Taking the listing below, restate word for word each line from the line with "The width and height of the screenshot is (600, 429)." to the line with "Given: Click the Save variable button", ends included, and stop there.
+ + + + +
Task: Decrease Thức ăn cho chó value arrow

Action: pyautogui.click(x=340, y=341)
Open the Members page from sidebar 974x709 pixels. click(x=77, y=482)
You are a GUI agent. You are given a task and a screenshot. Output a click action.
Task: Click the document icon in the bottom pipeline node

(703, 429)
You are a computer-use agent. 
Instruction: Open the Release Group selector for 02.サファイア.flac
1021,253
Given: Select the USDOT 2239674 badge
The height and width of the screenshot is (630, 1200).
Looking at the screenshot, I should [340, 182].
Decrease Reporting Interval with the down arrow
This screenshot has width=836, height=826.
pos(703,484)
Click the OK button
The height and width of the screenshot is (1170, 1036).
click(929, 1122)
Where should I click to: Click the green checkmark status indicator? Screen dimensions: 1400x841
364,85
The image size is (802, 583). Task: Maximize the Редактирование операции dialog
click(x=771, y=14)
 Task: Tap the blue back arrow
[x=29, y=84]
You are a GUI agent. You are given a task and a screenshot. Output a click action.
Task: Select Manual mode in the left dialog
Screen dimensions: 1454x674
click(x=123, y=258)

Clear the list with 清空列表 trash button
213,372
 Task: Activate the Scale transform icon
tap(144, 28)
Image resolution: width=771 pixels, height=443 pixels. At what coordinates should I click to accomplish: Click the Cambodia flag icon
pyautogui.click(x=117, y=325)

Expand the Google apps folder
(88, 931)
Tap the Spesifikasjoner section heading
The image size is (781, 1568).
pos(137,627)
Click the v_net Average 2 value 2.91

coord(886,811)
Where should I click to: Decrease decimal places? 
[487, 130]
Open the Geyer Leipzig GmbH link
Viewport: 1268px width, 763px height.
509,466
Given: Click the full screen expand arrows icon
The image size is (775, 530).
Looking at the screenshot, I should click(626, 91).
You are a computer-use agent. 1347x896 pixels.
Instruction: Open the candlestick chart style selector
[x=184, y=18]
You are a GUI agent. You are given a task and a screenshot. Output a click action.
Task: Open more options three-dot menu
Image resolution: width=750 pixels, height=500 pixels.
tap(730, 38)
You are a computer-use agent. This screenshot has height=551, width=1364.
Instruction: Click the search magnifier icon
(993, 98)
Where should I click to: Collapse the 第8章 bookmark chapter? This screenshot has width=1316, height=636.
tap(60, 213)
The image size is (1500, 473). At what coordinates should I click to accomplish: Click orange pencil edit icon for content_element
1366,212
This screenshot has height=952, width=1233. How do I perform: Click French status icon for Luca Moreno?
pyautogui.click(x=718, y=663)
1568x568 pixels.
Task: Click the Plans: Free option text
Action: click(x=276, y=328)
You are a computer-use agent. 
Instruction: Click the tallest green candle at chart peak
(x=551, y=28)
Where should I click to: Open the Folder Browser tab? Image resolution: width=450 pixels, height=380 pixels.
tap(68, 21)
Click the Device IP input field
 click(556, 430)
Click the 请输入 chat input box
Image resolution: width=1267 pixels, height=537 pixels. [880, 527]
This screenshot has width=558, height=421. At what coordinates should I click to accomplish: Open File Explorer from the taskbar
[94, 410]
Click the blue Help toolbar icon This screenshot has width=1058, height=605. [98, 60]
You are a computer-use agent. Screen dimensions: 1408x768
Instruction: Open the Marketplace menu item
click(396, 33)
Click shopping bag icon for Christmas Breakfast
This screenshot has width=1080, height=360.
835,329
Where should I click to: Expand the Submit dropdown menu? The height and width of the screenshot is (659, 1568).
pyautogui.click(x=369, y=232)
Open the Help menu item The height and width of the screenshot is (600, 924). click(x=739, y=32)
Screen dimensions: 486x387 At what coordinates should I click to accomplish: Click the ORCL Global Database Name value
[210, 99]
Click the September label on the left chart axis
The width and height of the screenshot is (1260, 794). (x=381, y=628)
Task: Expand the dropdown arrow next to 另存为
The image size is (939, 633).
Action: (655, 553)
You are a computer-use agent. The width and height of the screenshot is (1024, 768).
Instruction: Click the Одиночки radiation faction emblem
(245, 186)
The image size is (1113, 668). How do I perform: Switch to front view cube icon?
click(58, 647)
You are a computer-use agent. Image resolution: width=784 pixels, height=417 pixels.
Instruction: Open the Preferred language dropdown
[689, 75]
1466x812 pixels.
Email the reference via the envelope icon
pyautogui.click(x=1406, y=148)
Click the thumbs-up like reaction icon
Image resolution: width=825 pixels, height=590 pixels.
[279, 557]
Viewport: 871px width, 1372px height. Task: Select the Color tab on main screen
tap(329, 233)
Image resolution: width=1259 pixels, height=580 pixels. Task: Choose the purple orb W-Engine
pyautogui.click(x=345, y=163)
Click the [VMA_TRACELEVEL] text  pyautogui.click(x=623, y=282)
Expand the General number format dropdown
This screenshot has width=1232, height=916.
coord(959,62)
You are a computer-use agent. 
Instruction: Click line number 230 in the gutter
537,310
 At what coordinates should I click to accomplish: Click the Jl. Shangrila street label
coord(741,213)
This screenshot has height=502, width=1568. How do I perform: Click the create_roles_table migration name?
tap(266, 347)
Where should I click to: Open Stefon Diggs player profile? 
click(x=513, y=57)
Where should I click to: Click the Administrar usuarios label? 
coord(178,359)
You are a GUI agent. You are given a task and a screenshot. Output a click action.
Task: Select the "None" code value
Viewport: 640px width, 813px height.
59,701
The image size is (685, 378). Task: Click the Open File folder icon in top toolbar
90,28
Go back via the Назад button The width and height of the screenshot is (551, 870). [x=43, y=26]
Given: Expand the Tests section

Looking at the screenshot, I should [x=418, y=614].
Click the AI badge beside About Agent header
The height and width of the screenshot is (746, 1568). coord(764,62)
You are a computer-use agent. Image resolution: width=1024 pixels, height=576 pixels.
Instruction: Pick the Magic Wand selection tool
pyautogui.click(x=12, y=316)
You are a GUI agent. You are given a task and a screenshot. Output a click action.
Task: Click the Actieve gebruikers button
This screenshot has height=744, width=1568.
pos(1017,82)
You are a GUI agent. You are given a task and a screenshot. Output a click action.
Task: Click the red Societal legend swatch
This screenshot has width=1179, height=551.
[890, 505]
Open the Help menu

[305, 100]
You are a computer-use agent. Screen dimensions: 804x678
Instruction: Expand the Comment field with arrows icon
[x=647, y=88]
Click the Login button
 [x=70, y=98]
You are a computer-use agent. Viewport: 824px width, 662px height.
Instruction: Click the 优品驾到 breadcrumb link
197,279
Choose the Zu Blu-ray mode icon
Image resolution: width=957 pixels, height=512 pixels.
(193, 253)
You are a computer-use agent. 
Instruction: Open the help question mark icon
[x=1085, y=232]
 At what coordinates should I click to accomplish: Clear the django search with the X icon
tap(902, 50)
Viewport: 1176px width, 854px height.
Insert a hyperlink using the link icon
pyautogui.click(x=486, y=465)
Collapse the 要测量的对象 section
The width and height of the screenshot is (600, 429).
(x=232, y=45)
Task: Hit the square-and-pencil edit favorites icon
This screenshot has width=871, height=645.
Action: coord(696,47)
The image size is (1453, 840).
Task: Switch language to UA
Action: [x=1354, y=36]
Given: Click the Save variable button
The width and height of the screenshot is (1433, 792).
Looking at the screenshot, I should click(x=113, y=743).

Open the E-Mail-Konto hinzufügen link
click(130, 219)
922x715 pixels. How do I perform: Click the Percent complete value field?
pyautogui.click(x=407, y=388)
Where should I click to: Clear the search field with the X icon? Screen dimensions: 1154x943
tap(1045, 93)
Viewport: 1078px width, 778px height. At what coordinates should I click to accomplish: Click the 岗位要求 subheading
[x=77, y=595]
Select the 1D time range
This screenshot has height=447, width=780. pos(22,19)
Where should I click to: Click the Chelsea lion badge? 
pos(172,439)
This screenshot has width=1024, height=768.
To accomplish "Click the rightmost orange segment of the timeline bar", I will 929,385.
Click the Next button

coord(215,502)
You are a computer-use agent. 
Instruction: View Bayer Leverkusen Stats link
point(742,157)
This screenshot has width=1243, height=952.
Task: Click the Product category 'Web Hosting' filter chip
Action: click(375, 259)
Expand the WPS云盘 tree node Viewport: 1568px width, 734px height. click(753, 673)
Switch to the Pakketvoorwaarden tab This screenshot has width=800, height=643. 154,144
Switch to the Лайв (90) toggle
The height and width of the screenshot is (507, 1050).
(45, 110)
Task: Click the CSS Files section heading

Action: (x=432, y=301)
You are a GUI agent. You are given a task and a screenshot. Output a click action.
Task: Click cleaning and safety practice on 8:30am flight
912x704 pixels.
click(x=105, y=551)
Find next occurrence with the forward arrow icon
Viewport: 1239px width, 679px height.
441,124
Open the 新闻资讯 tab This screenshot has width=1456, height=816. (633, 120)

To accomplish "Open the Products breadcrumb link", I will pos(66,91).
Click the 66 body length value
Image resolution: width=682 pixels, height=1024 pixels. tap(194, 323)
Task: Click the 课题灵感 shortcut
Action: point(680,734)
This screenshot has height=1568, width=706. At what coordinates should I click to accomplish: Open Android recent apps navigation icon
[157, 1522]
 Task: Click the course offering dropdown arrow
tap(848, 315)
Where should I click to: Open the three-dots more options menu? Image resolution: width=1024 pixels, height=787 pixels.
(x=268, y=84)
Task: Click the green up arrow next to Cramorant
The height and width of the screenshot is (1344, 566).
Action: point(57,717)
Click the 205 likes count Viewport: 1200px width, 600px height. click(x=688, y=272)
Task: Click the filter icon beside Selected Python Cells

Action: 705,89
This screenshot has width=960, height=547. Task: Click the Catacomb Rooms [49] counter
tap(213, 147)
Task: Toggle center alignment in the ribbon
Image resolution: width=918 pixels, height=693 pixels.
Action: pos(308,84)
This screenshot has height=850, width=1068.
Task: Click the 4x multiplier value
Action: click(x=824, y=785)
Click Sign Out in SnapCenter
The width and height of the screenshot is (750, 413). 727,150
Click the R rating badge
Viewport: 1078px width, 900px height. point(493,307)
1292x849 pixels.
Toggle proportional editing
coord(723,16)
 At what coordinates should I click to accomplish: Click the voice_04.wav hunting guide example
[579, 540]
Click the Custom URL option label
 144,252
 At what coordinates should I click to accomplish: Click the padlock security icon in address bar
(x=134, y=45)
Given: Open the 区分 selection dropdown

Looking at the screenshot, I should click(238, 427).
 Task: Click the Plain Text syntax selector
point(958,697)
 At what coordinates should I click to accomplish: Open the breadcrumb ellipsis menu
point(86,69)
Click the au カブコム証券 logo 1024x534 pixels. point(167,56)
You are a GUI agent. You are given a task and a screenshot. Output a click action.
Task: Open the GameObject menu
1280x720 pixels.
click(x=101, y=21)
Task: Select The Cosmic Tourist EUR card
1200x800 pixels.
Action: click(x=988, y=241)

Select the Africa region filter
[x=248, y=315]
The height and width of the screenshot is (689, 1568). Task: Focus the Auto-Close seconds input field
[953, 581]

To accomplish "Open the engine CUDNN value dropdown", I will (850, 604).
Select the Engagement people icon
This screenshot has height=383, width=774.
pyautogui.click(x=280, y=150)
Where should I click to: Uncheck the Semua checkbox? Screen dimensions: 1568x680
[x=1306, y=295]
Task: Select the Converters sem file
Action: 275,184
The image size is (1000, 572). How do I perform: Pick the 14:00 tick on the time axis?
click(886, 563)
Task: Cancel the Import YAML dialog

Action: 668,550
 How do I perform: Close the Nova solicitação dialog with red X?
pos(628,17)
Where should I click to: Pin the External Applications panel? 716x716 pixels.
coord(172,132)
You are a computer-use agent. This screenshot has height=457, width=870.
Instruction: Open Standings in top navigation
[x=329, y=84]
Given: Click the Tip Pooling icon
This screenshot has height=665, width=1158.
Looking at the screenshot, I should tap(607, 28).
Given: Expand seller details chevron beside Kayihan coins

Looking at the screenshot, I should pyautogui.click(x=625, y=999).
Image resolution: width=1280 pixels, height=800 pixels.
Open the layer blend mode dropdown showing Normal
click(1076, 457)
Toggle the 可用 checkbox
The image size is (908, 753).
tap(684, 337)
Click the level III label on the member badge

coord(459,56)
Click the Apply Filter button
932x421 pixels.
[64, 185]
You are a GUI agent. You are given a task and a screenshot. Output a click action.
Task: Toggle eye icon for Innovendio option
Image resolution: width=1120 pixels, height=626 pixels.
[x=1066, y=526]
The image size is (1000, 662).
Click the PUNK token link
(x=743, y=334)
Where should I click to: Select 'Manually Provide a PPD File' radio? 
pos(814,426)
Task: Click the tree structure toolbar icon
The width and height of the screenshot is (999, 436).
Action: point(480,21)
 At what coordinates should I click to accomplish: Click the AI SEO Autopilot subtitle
+ + + + +
**The completed task**
The width and height of the screenshot is (600, 429).
(x=232, y=45)
Task: Hit the square-and-pencil edit favorites icon
This screenshot has width=871, height=645.
Action: coord(696,47)
The image size is (1453, 840).
Task: Switch language to UA
Action: [x=1354, y=36]
Given: Click the Save variable button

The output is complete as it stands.